TASK INSTRUCTIONS: Rewrite these lines, replacing "Unread Replies" with "Unread Messages" and leaving everything else unchanged.
━━━━━━━━━━━━━━━━━━━━
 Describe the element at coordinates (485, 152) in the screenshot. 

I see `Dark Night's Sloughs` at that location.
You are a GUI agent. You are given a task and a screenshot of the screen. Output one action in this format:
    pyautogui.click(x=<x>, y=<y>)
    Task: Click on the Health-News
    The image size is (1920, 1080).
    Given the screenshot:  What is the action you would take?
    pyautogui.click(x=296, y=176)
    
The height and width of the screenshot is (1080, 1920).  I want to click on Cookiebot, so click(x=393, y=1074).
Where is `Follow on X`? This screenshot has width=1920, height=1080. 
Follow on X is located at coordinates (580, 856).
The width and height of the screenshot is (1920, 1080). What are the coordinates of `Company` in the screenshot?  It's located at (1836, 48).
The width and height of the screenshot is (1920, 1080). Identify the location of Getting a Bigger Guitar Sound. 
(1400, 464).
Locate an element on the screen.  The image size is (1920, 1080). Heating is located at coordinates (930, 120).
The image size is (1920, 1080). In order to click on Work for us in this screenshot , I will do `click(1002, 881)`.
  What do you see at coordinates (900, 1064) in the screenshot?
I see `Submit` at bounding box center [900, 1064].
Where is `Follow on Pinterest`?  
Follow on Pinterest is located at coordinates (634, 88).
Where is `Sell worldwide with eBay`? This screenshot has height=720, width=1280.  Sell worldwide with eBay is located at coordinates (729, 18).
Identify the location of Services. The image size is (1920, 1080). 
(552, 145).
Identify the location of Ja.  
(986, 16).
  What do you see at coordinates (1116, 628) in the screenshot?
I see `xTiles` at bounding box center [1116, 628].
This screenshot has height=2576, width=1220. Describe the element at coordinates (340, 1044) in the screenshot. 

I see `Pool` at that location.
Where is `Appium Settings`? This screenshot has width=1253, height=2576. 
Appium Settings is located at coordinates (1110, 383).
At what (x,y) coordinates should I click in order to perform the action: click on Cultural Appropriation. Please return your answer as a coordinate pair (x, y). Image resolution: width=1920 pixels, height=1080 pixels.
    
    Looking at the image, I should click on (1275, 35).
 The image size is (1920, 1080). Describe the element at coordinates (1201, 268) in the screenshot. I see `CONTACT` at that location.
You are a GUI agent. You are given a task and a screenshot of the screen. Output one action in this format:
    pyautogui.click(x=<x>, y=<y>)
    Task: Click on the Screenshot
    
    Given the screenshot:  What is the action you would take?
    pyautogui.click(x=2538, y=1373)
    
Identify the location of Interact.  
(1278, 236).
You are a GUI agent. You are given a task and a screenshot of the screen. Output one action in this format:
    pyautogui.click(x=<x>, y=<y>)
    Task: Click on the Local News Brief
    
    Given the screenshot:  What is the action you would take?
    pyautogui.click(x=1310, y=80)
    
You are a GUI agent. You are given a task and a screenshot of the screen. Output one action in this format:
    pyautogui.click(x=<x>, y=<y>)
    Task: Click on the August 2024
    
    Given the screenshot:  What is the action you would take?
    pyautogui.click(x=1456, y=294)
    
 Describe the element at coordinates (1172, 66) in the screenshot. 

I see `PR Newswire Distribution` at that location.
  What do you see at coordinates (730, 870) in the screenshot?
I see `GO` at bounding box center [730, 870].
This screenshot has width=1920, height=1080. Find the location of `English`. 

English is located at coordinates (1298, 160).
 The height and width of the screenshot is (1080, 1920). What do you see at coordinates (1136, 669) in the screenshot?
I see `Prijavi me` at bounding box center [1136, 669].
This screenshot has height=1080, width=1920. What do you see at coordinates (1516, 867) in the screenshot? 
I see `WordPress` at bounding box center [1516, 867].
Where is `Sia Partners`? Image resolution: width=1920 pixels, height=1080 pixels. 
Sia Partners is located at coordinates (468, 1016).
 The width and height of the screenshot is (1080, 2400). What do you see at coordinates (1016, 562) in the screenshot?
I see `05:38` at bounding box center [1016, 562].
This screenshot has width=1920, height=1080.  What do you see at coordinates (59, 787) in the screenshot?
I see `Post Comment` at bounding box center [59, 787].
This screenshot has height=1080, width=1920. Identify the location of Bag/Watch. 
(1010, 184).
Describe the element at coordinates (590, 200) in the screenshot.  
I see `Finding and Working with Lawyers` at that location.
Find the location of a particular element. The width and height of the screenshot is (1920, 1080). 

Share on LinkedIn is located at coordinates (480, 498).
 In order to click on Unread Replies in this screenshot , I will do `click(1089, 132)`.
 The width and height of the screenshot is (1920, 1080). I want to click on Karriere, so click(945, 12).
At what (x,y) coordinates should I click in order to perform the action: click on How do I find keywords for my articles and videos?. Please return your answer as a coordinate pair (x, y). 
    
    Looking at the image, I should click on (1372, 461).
━━━━━━━━━━━━━━━━━━━━
RESPONSE TO THE TASK:
 Describe the element at coordinates (485, 152) in the screenshot. 

I see `Dark Night's Sloughs` at that location.
You are a GUI agent. You are given a task and a screenshot of the screen. Output one action in this format:
    pyautogui.click(x=<x>, y=<y>)
    Task: Click on the Health-News
    The image size is (1920, 1080).
    Given the screenshot:  What is the action you would take?
    pyautogui.click(x=296, y=176)
    
The height and width of the screenshot is (1080, 1920).  I want to click on Cookiebot, so click(x=393, y=1074).
Where is `Follow on X`? This screenshot has width=1920, height=1080. 
Follow on X is located at coordinates (580, 856).
The width and height of the screenshot is (1920, 1080). What are the coordinates of `Company` in the screenshot?  It's located at (1836, 48).
The width and height of the screenshot is (1920, 1080). Identify the location of Getting a Bigger Guitar Sound. 
(1400, 464).
Locate an element on the screen.  The image size is (1920, 1080). Heating is located at coordinates (930, 120).
The image size is (1920, 1080). In order to click on Work for us in this screenshot , I will do `click(1002, 881)`.
  What do you see at coordinates (900, 1064) in the screenshot?
I see `Submit` at bounding box center [900, 1064].
Where is `Follow on Pinterest`?  
Follow on Pinterest is located at coordinates (634, 88).
Where is `Sell worldwide with eBay`? This screenshot has height=720, width=1280.  Sell worldwide with eBay is located at coordinates (729, 18).
Identify the location of Services. The image size is (1920, 1080). 
(552, 145).
Identify the location of Ja.  
(986, 16).
  What do you see at coordinates (1116, 628) in the screenshot?
I see `xTiles` at bounding box center [1116, 628].
This screenshot has height=2576, width=1220. Describe the element at coordinates (340, 1044) in the screenshot. 

I see `Pool` at that location.
Where is `Appium Settings`? This screenshot has width=1253, height=2576. 
Appium Settings is located at coordinates (1110, 383).
At what (x,y) coordinates should I click in order to perform the action: click on Cultural Appropriation. Please return your answer as a coordinate pair (x, y). Image resolution: width=1920 pixels, height=1080 pixels.
    
    Looking at the image, I should click on (1275, 35).
 The image size is (1920, 1080). Describe the element at coordinates (1201, 268) in the screenshot. I see `CONTACT` at that location.
You are a GUI agent. You are given a task and a screenshot of the screen. Output one action in this format:
    pyautogui.click(x=<x>, y=<y>)
    Task: Click on the Screenshot
    
    Given the screenshot:  What is the action you would take?
    pyautogui.click(x=2538, y=1373)
    
Identify the location of Interact.  
(1278, 236).
You are a GUI agent. You are given a task and a screenshot of the screen. Output one action in this format:
    pyautogui.click(x=<x>, y=<y>)
    Task: Click on the Local News Brief
    
    Given the screenshot:  What is the action you would take?
    pyautogui.click(x=1310, y=80)
    
You are a GUI agent. You are given a task and a screenshot of the screen. Output one action in this format:
    pyautogui.click(x=<x>, y=<y>)
    Task: Click on the August 2024
    
    Given the screenshot:  What is the action you would take?
    pyautogui.click(x=1456, y=294)
    
 Describe the element at coordinates (1172, 66) in the screenshot. 

I see `PR Newswire Distribution` at that location.
  What do you see at coordinates (730, 870) in the screenshot?
I see `GO` at bounding box center [730, 870].
This screenshot has width=1920, height=1080. Find the location of `English`. 

English is located at coordinates (1298, 160).
 The height and width of the screenshot is (1080, 1920). What do you see at coordinates (1136, 669) in the screenshot?
I see `Prijavi me` at bounding box center [1136, 669].
This screenshot has height=1080, width=1920. What do you see at coordinates (1516, 867) in the screenshot? 
I see `WordPress` at bounding box center [1516, 867].
Where is `Sia Partners`? Image resolution: width=1920 pixels, height=1080 pixels. 
Sia Partners is located at coordinates (468, 1016).
 The width and height of the screenshot is (1080, 2400). What do you see at coordinates (1016, 562) in the screenshot?
I see `05:38` at bounding box center [1016, 562].
This screenshot has width=1920, height=1080.  What do you see at coordinates (59, 787) in the screenshot?
I see `Post Comment` at bounding box center [59, 787].
This screenshot has height=1080, width=1920. Identify the location of Bag/Watch. 
(1010, 184).
Describe the element at coordinates (590, 200) in the screenshot.  
I see `Finding and Working with Lawyers` at that location.
Find the location of a particular element. The width and height of the screenshot is (1920, 1080). 

Share on LinkedIn is located at coordinates (480, 498).
 In order to click on Unread Messages in this screenshot , I will do `click(1089, 132)`.
 The width and height of the screenshot is (1920, 1080). I want to click on Karriere, so click(945, 12).
At what (x,y) coordinates should I click in order to perform the action: click on How do I find keywords for my articles and videos?. Please return your answer as a coordinate pair (x, y). 
    
    Looking at the image, I should click on (1372, 461).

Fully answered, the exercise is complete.